Um jovem destruía a socos a placa em frente ao prédio da Câmara Municipal. O que isso significa?
Tem horas em que um único fato pode denunciar muitas coisas. Neste sábado, andando de bicicleta, ao passar em frente à Câmara de Vereadores de Maringá, presenciei um jovem, que não teria mais que 18 anos, com um corpo bem avantajado, socar até destruir quase que por completo a placa de identificação do legislativo municipal.
O rapaz só foi contido com a chegada de um cidadão, que saiu de dentro do prédio Câmara Municipal, e a minha.
Num gesto de arrogância, o espancador de painéis fez um gesto de desprezo com os ombros, montou em sua bicicleta e se retirou as pressas.
Seria um atentado ao legislativo municipal? Seria o jovem um ativista político ou em defesa do meio ambiente irritado com a falta de políticas públicas para os temas que defende? Estaria ele demonstrando desprezo pela ordem política e em defesa de uma nova organização do poder? Seria ele um comunista? Seria um liberal? Seria um nazifascista?

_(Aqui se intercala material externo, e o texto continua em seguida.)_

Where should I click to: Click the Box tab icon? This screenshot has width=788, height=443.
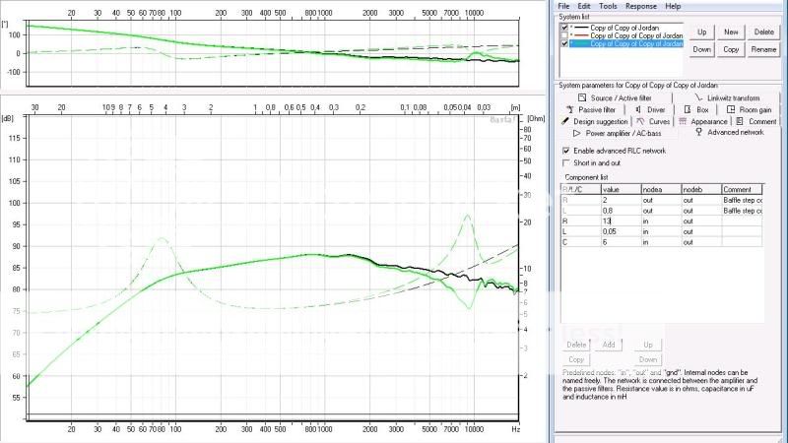[689, 109]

Para todas estas perguntas a mesma resposta, não. Eu defendo mais a tese de ser um animal.
Não quero com isso deixar aqui apenas a ofensa, por mais que merecida. Mas entender que o que moveu aquele aparente ser humano foi mais o instinto. A busca do prazer de viver através de um ato animalesco e sem fundamento. O pior é que ele não está só.

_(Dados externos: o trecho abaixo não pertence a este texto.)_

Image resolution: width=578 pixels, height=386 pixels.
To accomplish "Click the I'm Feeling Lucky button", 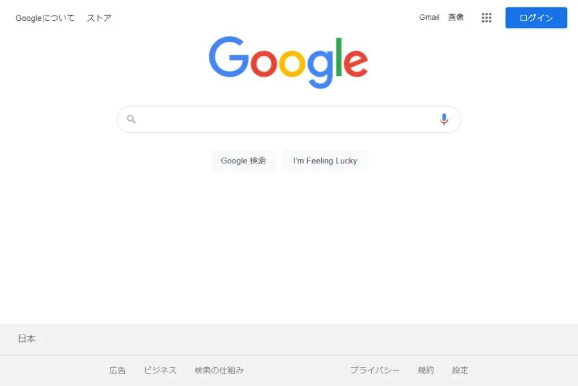I will [325, 161].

Há uma propagação da mentalidade imediatista fundada na satisfação de viver sem futuro. Esta falta de sentido no futuro constrói os bandos de animais que transitam no ambiente humano, civilizado.
O que construímos ao longo do tempo, a civilização na qual vivemos, foi fruto de uma longa jornada de ações racionais e lógicas. Se temos dificuldade de ter de forma satisfatória a saúde, a educação, o saneamento e a segurança, não será na destruição do bem público que isto será solucionado.

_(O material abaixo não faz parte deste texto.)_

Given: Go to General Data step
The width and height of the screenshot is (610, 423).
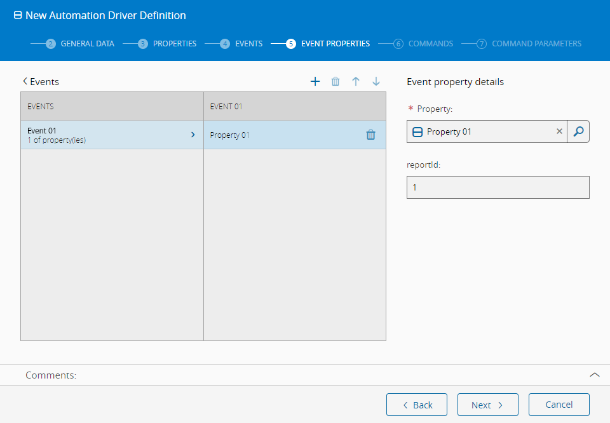Looking at the screenshot, I should pos(80,44).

Contudo, o jovem humano e animal não consegue perceber esta dimensão. A falta de compreensão da complexidade de nossa civilização o faz agir brutalmente.
O temor do ato presenciado não é uma exceção. O que buscamos salvar não é apenas o patrimônio público, é o futuro. Ele está ameaçado por um número de seres humanos que se rebaixam mentalmente e iniciam uma rasa compreensão da sociedade e de tudo que lhe cerca.
São destes serem brutais que surgem os fatos de violência que se multiplicam cada vez mais em nossa frente. A ignorância nos fará presa do homem que virou bicho e deixará para trás o bicho que virou homem.